** start Selected excerpt **

U.S. Attorney Buchanan stated: "Individuals like Anton Geiser, who
assisted the Nazis in their quest to extinguish the lives of
millions of innocent men, women and children, do not deserve the
benefits of U.S. citizenship. "

The proceedings to denaturalize Geiser were instituted in 2004 by
OSI and the U.S. Attorney's Office in Pittsburgh. The case is a
result of OSI's ongoing efforts to identify, investigate and take
legal action against former participants in Nazi persecution who
reside in the United States. Since OSI began operations in 1979, it
has won cases against 103 individuals who assisted in Nazi
persecution. In addition, more than 175 individuals who sought to
enter the United States in recent years have been blocked from doing
so as a result of OSI's "Watchlist" program, which is enforced in
cooperation with the Department of Homeland Security.


----------



## evangilder (Oct 1, 2006)

Agreed, good riddance. I especially liked the statement of the assistant attorney general. "The court's ruling today confirms that the United States is not and never will be a haven for those who participated in Nazi genocide."


----------



## DerAdlerIstGelandet (Oct 1, 2006)

Good and I hope they find more of them. I also hope that once they get back to Germany they are tried and punished.


----------



## Vassili Zaitzev (Oct 16, 2006)

Sweet, it's nice to know scum like him are getting the boot from the U.S.


----------



## R-2800 (Oct 16, 2006)

it's good that they are getting ride of them and as DerAdlerIstGelandet said i hope they do go back and get tried


----------



## DerAdlerIstGelandet (Oct 16, 2006)

R-2800 said:


> it's good that they are getting ride of them and as DerAdlerIstGelandet said i hope they do go back and get tried



Most of them do. You here about it every once in a while on the German news. There is a special Tribunal here in Germany that searches for Nazis from WW2 and right now they are trying to get one from Argentina but the Argentinan government will not hand them over and they are currently getting one from Italy right now.


----------



## R-2800 (Oct 24, 2006)

cool at least they are doing something about it


----------

** end Selected excerpt **
** start Data entries **

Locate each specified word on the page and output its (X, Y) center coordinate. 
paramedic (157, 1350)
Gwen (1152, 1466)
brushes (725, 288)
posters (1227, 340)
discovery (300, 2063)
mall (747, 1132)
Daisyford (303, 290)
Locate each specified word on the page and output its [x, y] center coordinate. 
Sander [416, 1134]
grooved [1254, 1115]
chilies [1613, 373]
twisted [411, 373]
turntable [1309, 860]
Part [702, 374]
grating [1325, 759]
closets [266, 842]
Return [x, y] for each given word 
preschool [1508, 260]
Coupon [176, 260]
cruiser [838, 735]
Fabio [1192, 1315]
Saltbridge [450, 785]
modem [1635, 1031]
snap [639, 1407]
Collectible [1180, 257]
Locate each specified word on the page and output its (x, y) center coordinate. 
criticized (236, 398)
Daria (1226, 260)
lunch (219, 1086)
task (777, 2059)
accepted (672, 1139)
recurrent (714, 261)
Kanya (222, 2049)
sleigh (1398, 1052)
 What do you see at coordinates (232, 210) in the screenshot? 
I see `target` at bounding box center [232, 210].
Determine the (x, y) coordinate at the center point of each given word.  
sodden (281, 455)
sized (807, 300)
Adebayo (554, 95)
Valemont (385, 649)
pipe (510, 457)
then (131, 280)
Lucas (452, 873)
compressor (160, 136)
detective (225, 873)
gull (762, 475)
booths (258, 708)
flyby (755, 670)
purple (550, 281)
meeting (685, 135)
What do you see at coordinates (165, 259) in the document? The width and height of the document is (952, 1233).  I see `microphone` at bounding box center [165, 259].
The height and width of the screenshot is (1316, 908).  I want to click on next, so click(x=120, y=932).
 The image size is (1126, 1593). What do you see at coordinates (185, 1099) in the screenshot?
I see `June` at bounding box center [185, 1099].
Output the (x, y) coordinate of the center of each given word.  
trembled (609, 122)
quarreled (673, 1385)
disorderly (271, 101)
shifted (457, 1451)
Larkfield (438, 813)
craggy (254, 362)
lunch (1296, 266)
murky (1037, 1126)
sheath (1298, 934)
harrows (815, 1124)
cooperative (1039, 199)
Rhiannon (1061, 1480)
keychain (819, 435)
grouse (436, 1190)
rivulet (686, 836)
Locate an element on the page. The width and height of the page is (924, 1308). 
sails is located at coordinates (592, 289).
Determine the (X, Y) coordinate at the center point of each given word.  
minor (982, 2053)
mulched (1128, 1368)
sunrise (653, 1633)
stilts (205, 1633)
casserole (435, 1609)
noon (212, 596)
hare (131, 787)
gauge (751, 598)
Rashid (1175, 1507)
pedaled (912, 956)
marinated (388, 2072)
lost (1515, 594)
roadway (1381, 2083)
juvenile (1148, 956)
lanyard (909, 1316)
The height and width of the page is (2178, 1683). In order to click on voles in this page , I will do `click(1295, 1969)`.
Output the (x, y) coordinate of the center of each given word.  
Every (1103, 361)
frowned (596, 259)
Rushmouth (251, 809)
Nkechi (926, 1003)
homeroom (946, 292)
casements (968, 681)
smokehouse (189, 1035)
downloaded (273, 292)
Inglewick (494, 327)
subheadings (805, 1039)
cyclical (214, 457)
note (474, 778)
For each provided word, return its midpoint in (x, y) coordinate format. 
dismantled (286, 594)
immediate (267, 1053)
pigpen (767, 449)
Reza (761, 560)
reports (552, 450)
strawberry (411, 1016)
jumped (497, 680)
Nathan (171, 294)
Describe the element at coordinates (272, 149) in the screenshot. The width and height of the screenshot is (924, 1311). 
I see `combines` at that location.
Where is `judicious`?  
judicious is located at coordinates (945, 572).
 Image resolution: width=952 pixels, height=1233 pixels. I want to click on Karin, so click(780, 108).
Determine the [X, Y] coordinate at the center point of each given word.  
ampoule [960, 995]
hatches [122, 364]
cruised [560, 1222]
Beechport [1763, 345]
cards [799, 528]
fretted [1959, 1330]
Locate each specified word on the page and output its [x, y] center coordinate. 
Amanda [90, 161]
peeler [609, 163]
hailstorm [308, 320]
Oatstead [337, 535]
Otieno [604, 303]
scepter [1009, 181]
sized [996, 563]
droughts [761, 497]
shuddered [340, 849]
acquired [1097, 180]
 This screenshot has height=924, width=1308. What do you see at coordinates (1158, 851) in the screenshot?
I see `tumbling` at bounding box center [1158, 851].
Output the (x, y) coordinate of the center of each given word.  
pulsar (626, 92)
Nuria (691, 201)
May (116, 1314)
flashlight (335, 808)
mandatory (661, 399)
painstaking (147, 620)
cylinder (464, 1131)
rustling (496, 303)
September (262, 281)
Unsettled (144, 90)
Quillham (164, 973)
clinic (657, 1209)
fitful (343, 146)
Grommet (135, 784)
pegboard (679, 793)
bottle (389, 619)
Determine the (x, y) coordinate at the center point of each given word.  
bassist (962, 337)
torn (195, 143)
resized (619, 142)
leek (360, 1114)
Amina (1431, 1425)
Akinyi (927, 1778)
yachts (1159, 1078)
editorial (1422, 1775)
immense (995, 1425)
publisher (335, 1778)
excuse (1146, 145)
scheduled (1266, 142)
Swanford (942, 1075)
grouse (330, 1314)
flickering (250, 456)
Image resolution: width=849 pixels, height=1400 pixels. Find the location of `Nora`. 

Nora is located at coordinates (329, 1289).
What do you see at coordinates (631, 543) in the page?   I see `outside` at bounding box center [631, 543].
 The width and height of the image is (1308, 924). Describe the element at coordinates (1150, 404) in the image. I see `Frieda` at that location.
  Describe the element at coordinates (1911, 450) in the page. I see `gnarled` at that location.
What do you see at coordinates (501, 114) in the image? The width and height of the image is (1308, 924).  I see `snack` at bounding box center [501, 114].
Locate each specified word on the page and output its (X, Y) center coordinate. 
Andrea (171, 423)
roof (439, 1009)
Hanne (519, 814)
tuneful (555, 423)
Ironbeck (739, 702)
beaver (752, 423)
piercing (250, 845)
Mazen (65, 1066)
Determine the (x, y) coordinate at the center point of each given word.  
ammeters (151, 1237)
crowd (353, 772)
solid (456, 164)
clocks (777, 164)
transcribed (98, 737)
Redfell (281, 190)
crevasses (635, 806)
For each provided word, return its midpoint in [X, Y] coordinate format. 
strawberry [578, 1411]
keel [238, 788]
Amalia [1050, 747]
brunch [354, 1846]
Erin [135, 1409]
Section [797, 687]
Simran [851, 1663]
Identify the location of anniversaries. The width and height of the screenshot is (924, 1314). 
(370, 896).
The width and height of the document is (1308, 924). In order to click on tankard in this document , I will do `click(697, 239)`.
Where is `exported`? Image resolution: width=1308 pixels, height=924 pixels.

** end Data entries **

§ **Your task**: Could you copy out the part of the forum thread on the Geiser case, from "## DerAdlerIstGelandet (Oct 1, 2006)" to "Zaitzev (Oct 16, 2006)", word for word?

§ **Full solution**:
## DerAdlerIstGelandet (Oct 1, 2006)

Good and I hope they find more of them. I also hope that once they get back to Germany they are tried and punished.


----------



## Vassili Zaitzev (Oct 16, 2006)